During World War II, with the aim of reducing the number of aircraft shot down by the enemy, the Allies studied where returning aircraft had suffered the most damage. This way they could reinforce those parts.
The red dots mark the greatest damage, so they concluded that they had to reinforce the tips of the wings, the rudders and the center of the plane, because there they had had more impacts.
However, Abraham Wald, a statistician worked for Defense, was the one who proposed something different; reinforce the areas where there were no hits.
Why?
Wald explained that what had not been considered in the study is that it had been done only on the planes that had returned to the base Those who had survived.
However, what about those who had not returned? He assumed that the distribution of the hits had been more or less homogeneous in all the planes, so that those hits that were not seen in those that had returned were precisely those points that had caused the planes to be shot down.
The study then had a bias (partial view or interpretation). It was called Survival Bias.

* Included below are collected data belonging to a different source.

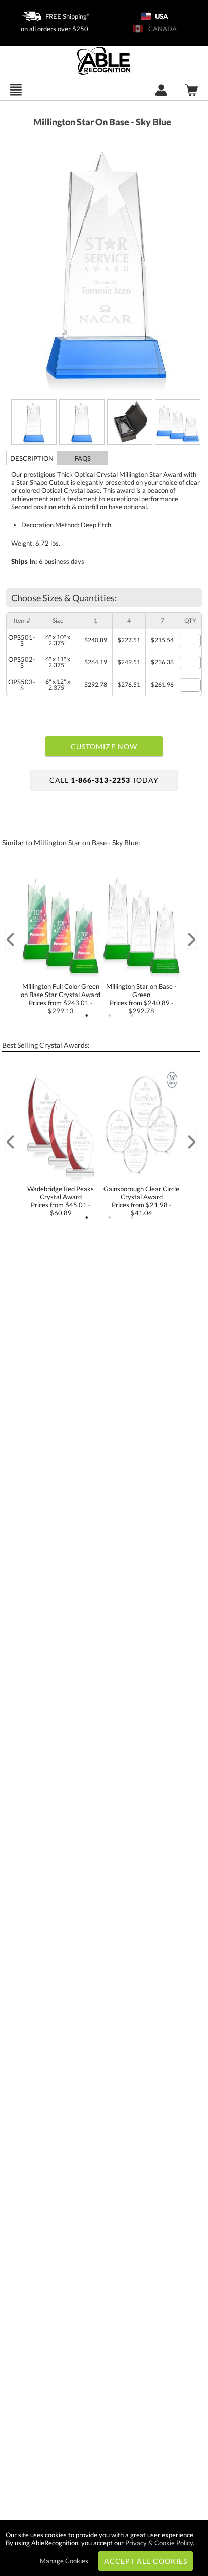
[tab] (31, 458)
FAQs (83, 458)
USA (160, 16)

Our brain always tends to confirm our hypotheses We carry out a selective collection of information that will confirm our hypotheses.
We try to confirm what we know because with what we know we feel comfortable and we give answers to everything that happens around us in addition to «knowing» that we are right.
The more survival biases we have, the bigger our Ego is. These people can become continuously frustrated and are easy to identify, since the slogan «Either with me or against me» can define them perfectly. We protect our biases because, if challenged, our mental makeup could not survive as we have conceived it.
Biases are innate in people and help to have a more comfortable, easy and bearable life by reducing the stress of having to decide between several similar options or gather reliable information about something. I like to define the truth as the perception of reality that each one has. Therefore, the truth is formed taking into account the biases of each one.
For this reason, before making decisions, it is good to try to assess without bias and as objectively as possible the opposite option to ours to learn, improve and not create more and more survival biases and always blame everything on others.